Among their cultural activities, the Manchester Gaelic League branches placed a considerable emphasis on ceili dancing. But there was also the emergence of Irish dancing schools. In 1939, for example, Harry McCaffrey established his dancing school. World War II intervened to disrupt all community activities in Britain. But soon after its end, Harry had 400 pupils at his Manchester classes.
MacSWINEY
Then there were the Irish pipe bands. In the early Twenties, the Terence MacSwiney Pipe Band was formed in Manchester - the name, of course, deriving from the Lord Mayor of Cork who died on hunger strike in Brixton Prison in 1920.
For many years, that band played at every major Irish occasion in Manchester - carnivals, galas, processions, GAA games and rallies. In its early days, the band used to practise in the Shamrock Hall in Rochdale Road. Most admirably, the band still exists - though less vigorously than in former times. Its base now is St Clare's in Blackley.
WYTHENSHAWE
The MacSwiney Pipe Band inspired the formation in 1946 of the now famed Fianna Phadraig Pipe Band, based in Wythenshawe.
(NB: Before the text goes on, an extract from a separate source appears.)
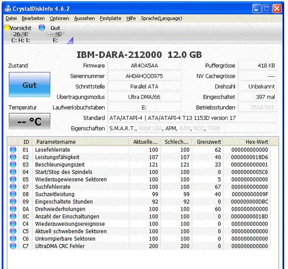
Task: Click the Firmware value field AR4OA5AA
Action: point(144,66)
When the inner city was redeveloped, a huge number of Irish families were moved out to the suburb of Wythenshawe. From them came Fianna Phadraig led by Terry Dowling. Interestingly, William Allen, one of the Manchester Martyrs, was the nephew of Terry Dowling's great-grandfather. So roots do go deep in Manchester.
TERRY DOWLING
Terry is also the driving force behind the Wythenshawe Irish Society which, together with the band, received an Irish Post Award in the mid-Seventies. Most appropriately, the Mayo Association in Manchester, has honoured Terry with its annual award.
During the periods in Manchester when the Irish had no clubs, they still had their pubs. They may have been drinking places, but they were also where contact was maintained, information exchanged, sentiments rallied and, generally, a sense of Ireland maintained.
CLUB KILLARNEY
But for much of the time there were clubs. For example, Club Killarney, which was known under a variety of names, survived many vicissitudes. It was at 32A Stretford Road, over a Burton's shop. It closed its doors in the early Fifties. On the other side of the town there was The Shamrock in Collyhurst, the Banba Blarney on Rochdale Road and the Tara on Oldham Road.
HORNIMAN
By now, our story has entered the 1960s. The Irish community in Manchester is still proudly nationalistic and, despite hard times, has kept Irish culture alive in its adopted city. But this fourth and penultimate instalment should not conclude without paying tribute to a Manchester lady who years earlier made a contribution to Ireland in this century. She was Annie Fredericka Horniman, an heiress who largely funded the founding of the Abbey Theatre in Dublin.
In 1904, she bought for £1500 (not an inconsiderable sum in those days) the Mechanics Institute in Dublin as a home for the Irish National Theatre Company. It became the Abbey Theatre - opening on December 27 of that year.
Thereafter, Miss Horniman provided an annual subsidy of £850 to Lady Gregory and W B Yeats. She maintained her subsidy until 1924, when the new Dublin government took over the responsibility.
In the meantime, the Abbey Theatre had played its part in the rebirth of the Irish nation.